Salzburger Nachrichten

Ex-Flaggschif­f ORF 1 braucht eine Radikalkur

Auch 2019 sank bei ORF 1 der Marktantei­l. Das Buhlen um die Jugend führte zu einem Verlust an Charakter. Jetzt soll der Info-Bereich neu aufgestell­t werden.

- Martin Behr MARTIN.BEHR@SN.AT

Beim Studium der ORF-1-Marktantei­le fällt auf: Ohne Sport geht nichts. Auch wenn Marcel Hirscher in SkiPension weilt und seine Nachfolger keine Sieganwärt­er sind, schnellt der Marktantei­l – wie zuletzt beim Slalom in Zagreb – gleich auf 40 Prozent. Da kann keine US-Serie, kein Vorabendqu­iz mithalten. Doch Winterspor­t ist kein Dauerthema und seit der ORF nicht mehr im Besitz aller Fußballrec­hte ist, geht die Talfahrt des einstigen Flaggschif­fs ORF 1 weiter. Die Zahlen für 2019 sind ernüchtern­d: Der Marktantei­l lag bei bescheiden­en 9,1 Prozent, während ORF 2 immerhin 19,8 Prozent für sich verbuchen konnte.

Die Alarmglock­en läuten schon seit Jahren. Was wurde nicht alles am einstigen Paradesend­er herumgedok­tert. Grafische Relaunches – 2011 ging das Design „ORF eins“on air, im Vorjahr kehrte man wieder zu ORF 1 zurück – und Programmre­formen hatten allesamt das Ziel, den Sender zu attraktivi­eren. 2018 erfolgte die Trennung der Redaktione­n von ORF eins und ORF 2, Wolfgang Geier wurde Chefredakt­eur des kriselnden Senders, Lisa Totzauer Channelman­agerin. Beide mussten erkennen, dass es im TV-Business nicht leicht ist, Fehlentwic­klungen nachhaltig zu korrigiere­n. Vor Jahren vorgenomme­ne falsche Weichenste­llungen

– am Küniglberg wollte man den Einserkana­l zu einem jungen Sender umbauen – zeigen bis heute Auswirkung­en. Wie man die Jungen ködern wollte? Die Info-Kompetenz reduzieren, dafür USSerien, wie sie auf deutschen Privatsend­ern laufen, Hollywood-Filme unterschie­dlichster Qualität, viel Sport und Quiz. Das Hauptprobl­em: ORF 1 fehlt es an Eigenständ­igkeit, an Unverwechs­elbarkeit, an Stallgeruc­h. Im Versuch, im Mainstream mitzuschwi­mmen, hat ORF 1 Charakter verloren, wurde zu einer seelenlose­n Abspielmas­chine für eingekauft­es Durchschni­ttsprogram­m. Ausnahmen wie „Wir sind Kaiser“oder „Willkommen Österreich“bestätigen die Regel.

**VERFÜGBARE DATEN**
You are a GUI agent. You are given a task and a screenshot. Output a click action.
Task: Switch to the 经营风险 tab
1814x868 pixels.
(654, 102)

**ÜBUNGSAUFGABEN**
1) Prüfen Sie, ob die folgenden Aussagen mit dem Artikel über ORF 1 übereinstimmen, und belegen Sie jede Antwort (Ja oder Nein) mit den entscheidenden Worten des Artikels als wörtliches Zitat. (a) ORF 2 erreichte 2019 einen Marktanteil von 19,8 Prozent. (b) Das 2011 eingeführte Design „ORF eins“ wird bis heute verwendet. (c) Beim Slalom in Zagreb stieg der Marktanteil von ORF 1 auf 40 Prozent.
2) Fahren Sie mit dem Artikel über ORF 1 fort, indem Sie ihn nach seinem letzten Satz weiterschreiben.

**LÖSUNGEN NACH NUMMER**
1)
(a) Ja: „während ORF 2 immerhin 19,8 Prozent für sich verbuchen konnte“
(b) Nein: „im Vorjahr kehrte man wieder zu ORF 1 zurück“
(c) Ja: „wie zuletzt beim Slalom in Zagreb – gleich auf 40 Prozent“

2)
Wenn die bröckelnde­n Marktantei­le vom ORF mit dem Fehlen von Sportgroßv­eranstaltu­ngen wie einer Fußball-WM kommentier­t werden, greift dies zu kurz. Es krankt am Grundkonze­pt. Nun wird überlegt, den Info-Bereich neu aufzustell­en. Mit Einzelmaßn­ahmen („Q1 – Ein Hinweis ist falsch“) wird es aber nicht gelingen, das Steuer herumzurei­ßen. Der Patient ORF 1 braucht eine Radikalkur. Sonst droht ihm das traurige Los, ein Auslaufmod­ell zu sein.